Comienzo por hablar de Diego León Giraldo,
natural de Sevilla, Valle, modelo 40. Éramos los dos bachilleres, yo el
reprobado del Santa Librada y él el airoso y descollante de San Luis Gonzaga,
los más jóvenes por entonces del nadaísmo caleño. Su padre, el acaudalado don
Honorio, era el gerente de la Administración de Hacienda, en el Palacio
Nacional de Cali, donde ingresó Jaime Jaramillo Escobar (X-504), como encargado
de las computadoras que registraban los morosos. Gran empatía tuvo con este
poeta de Pueblo Rico.
Con Alfredo Sánchez dirigió la primera época
del semanario Esquirla, suplemento de El Crisol, órgano incensurable del
movimiento. Con varios nadaístas de Medellín participó en el sacrilegio a la
Basílica Metropolitana, donde se celebraba una Santa Misión de sacerdotes
españoles, lo que les valió la excomunión por el Vaticano, sanción que logró
reversar don Honorio. Ingresó a la Universidad Nacional, pero desde siempre su
pasión era el cine, a la que cedió los arrebatos literarios de los primeros
años. Fue modelo mimado del pintor Enrique Grau. Realizó una película sobre la
vida, pasión y muerte del sacerdote guerrillero Camilo Torres. Cada una de sus
cintas despertaba escozor en parte de la sociedad política colombiana por saber
poner hábilmente el dedo en la herida. Fue hallado muerto en su apartamento en
febrero del 97. Se le recuerda por irreverente, rebelde y desordenado, además
de aventurero, hiperactivo, fascinante, buen conversador y desbordantemente
creativo.
La otra picadura de mosco a quien me debo
referir es a Augusto Hoyos, modelo 43, a quien se le llamaba ‘el nadaísta de la
Contraloría’ por cuanto allí trabajaba. Nos acompañaba por bares y fumaderos,
con su ancestro de piedra pensativa popayaneja, pero se entregó a cierto tipo
de meditación trascendental que nos sacaba de quicio. Para escurrirle el bulto
a la praxis revolucionaria, a la que no fuimos muy dados por esa física pereza
de los inquilinos de la torre de marfil, acudimos a doctrinas de Oriente, y
así, el Monje Loco y yo, por ejemplo, nos incorporamos al budismo zen, y
Alfredo Sánchez y Augusto se fueron con Krishnamurti. Había que ver a estos
disparados terroristas del Dharma, vueltos un ocho entre Bakunin y Lanza del
Vasto, entre Gandhi y el Tío Ho. Me gustaba conversar con Augusto, porque
afirmaba ciegamente que no había que seguir a nadie, tal vez para justificar su
no afiliación oficial al grupo. ¿Y eso quien te lo dijo?, le preguntaba.

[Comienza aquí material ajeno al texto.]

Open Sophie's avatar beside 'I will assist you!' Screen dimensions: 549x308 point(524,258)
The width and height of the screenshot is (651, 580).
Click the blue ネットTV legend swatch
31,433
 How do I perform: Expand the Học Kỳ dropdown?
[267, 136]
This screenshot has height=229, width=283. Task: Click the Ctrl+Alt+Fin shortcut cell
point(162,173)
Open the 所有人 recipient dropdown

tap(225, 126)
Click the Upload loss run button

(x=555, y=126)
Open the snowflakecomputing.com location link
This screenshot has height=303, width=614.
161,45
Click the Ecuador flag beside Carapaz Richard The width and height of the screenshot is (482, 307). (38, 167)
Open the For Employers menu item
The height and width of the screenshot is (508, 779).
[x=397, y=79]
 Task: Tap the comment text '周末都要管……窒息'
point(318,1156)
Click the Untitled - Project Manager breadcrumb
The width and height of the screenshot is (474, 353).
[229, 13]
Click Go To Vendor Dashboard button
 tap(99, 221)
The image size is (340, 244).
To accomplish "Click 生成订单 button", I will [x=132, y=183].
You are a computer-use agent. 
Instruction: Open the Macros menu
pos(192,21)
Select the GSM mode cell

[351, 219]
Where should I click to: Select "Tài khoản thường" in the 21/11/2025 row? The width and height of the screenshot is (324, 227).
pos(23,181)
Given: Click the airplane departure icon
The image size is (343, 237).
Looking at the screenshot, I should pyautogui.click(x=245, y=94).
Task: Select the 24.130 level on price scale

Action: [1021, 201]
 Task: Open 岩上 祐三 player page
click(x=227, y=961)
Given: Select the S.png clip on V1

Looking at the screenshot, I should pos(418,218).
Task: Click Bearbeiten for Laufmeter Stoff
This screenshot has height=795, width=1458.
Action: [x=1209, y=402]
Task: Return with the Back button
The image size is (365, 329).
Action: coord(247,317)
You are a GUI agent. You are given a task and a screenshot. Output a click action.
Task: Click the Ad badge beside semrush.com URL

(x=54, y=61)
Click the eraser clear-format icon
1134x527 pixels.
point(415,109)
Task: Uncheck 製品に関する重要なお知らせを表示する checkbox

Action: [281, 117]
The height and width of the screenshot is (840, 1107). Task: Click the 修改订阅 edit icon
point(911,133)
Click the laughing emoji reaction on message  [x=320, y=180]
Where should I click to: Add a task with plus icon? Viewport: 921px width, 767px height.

Krishnamurti, me respondía. ¿Y entonces para qué sigues a Krishnamurti?, contra
atacaba. Porque el mismo Krishnamurti se separó de la Sociedad Teosófica, que
lo había ‘mesianizado’. La argumentación se quebraba.
Lo bello era que Augusto siempre tenía una
sonrisa en la flor de los labios, y un apunte lleno de gracia para cerrar la
polémica. Ambos éramos expertos en la obra de Henry Miller, y mientras éste me
disparó al despelote erótico a él lo proyectó a un espiritualismo que no sé qué
tanto le serviría en sus aposentos.
En ese tiempo todos andábamos con un poema en
el bolsillo de la camisa, como un botón de olor. Augusto publicó un libro
cuajado de reflexiva melancolía, ‘Monólogo de un dios triste’. Con dos grandes
amores que le dieron la vida y la poesía tuvo dos bellos hijos, Gregorio
Augusto y Natalie. Lo alcanzó la tragedia de la muerte de su varón, a los 25,
de cáncer en la sangre. Ese dolor lo llevó a reforzar la bebida, que se lo
llevó con otro cáncer en 2010.
Ambos poetas están incorporados en la antología
de poesía nadaísta que me ha encargado la Biblioteca Nacional de Colombia como
celebración de nuestros recién pasados 60 años, y la edición está por cerrarse.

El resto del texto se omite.